If you did not know that the leaving certificate exams in Ireland start today, then one could only assume that you are either blind and deaf, or arrived this morning on an interstellar ferry from the far end of the galaxy. Exam season has become, over the past twenty years, one of the fixtures on the Irish media calendar, where various articles can be written months in advance, saying roughly the same thing every year. It’s like “international woman’s day”, but with slightly less preaching.
The Irish education system, in all honesty, is one of those things in the country that actually works reasonably well: Whatever your level of income, third level education is affordable and accessible, if it is something you want to do and if you have a basic level of ability. It’s one of the reasons our student movement talks about almost everything except education: They can spend the time they do campaigning on things like transgenderism and climate change precisely because there’s not much need for a student campaign group to do a whole lot of work on education.

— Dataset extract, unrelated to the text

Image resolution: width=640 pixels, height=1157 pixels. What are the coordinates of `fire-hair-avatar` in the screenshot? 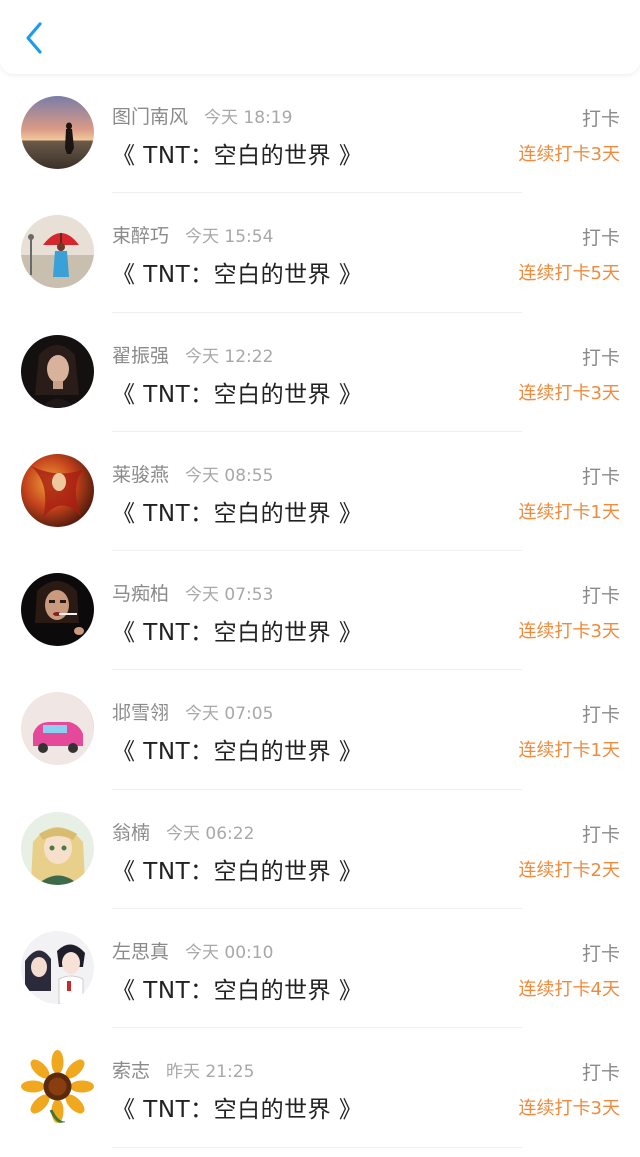 It's located at (58, 490).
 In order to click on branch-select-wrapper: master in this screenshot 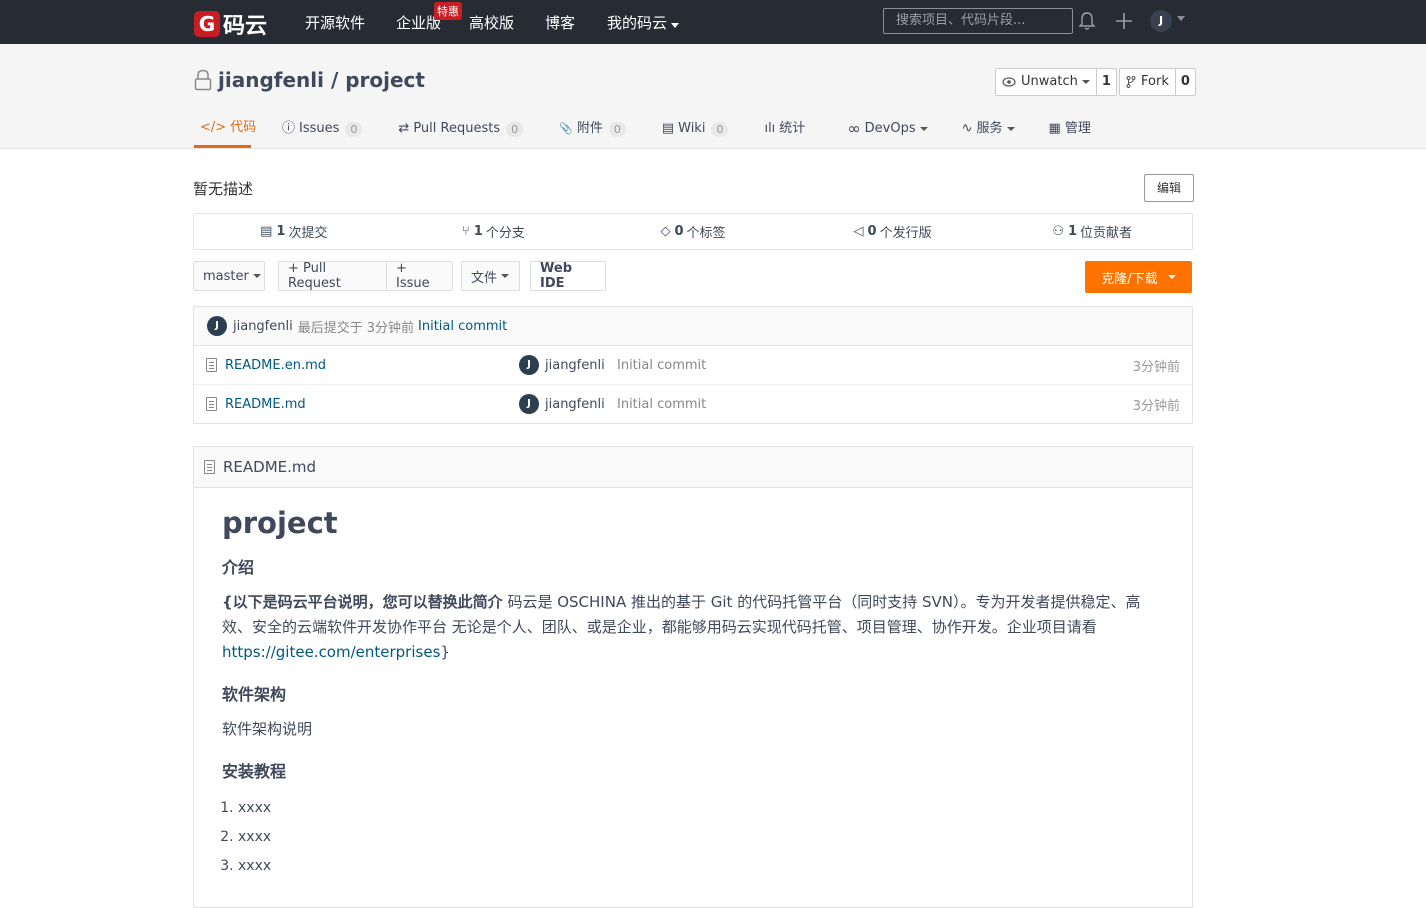, I will do `click(229, 276)`.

Our system of allocating college places couldn’t really be fairer, either: It’s basic supply and demand. The points required for various courses are set by the demand for places on them, and the points you need to get in are just the cutoff point after all the places on that course have been filled.
And yet I wonder.
There are not many societies, based on my observation of the news, in which the equivalent exam to the leaving cert is treated every year as a potentially life-defining trial of wit, endurance, and moral fibre. There is not, for example, a massive amount of time devoted in the British or American press to the production of survival guides for the A levels, or achieving a decent GPA, respectively.
Our system is relatively unusual in two respects: First, it is unusual in that it asks young people to commit to a particular career course exceptionally early in life. Adulthood is defined as being 18 years old – and yet many leaving cert students are filling out CAO forms, deciding what they want to do for the rest of their lives, at just 17. This is an enormous demand to place on people with very little real world experience of work, and who are in many cases only partly through the journey of discovering their own talents.
The system also dislocates talent from the appeal of a career: I suspect, for example, that there are a reasonable number of CAO forms in circulation that rank medicine as a first choice, and law as a second choice. Those two careers could not be more different, or requiring of entirely different skillsets. We ask people to commit to one of them, in many cases, before they have achieved any basic grounding in any of the other necessary skills for either career. We’re spending gobs of money training doctors and lawyers who may not be suited to the job at all.
The other way in which the system is unusual is the way the college admissions system takes so little about the person into account. The system is fair, because everybody is just a number, with a level of points beside it. And yet the system is unfair, because everybody is just a number, with a level of points beside it. Outside of some specific access programmes to address disadvantage, the college admissions system is basically prohibited from making any assessment of an applicant’s suitability for a course.
This is in contrast to the UK, for example, where interviews are often conducted with potential applicants ahead of time, to assess their suitability and give the applicant a flavour of what is expected.
All of this adds up to a system that makes the next two weeks the be-all and end-all for many of our young people. Many people sitting the leaving cert this week are simply not suited to academic life, and would be better off working (and earning gobs of money) in trades and skills that are apprenticeship based. Some of them are very talented, but may fail an exam through nerves or simply having a bad day, and miss out on their potential. Many others will work their tails off and succeed, and still end up in a career that ultimately makes them unhappy.
All of it adds up to the big media event, and the survival guides, and the what to do if you didn’t get your course pieces that will emerge in August.
There’s much to like about our system. But I’m not sure that’s enough to keep it as it is.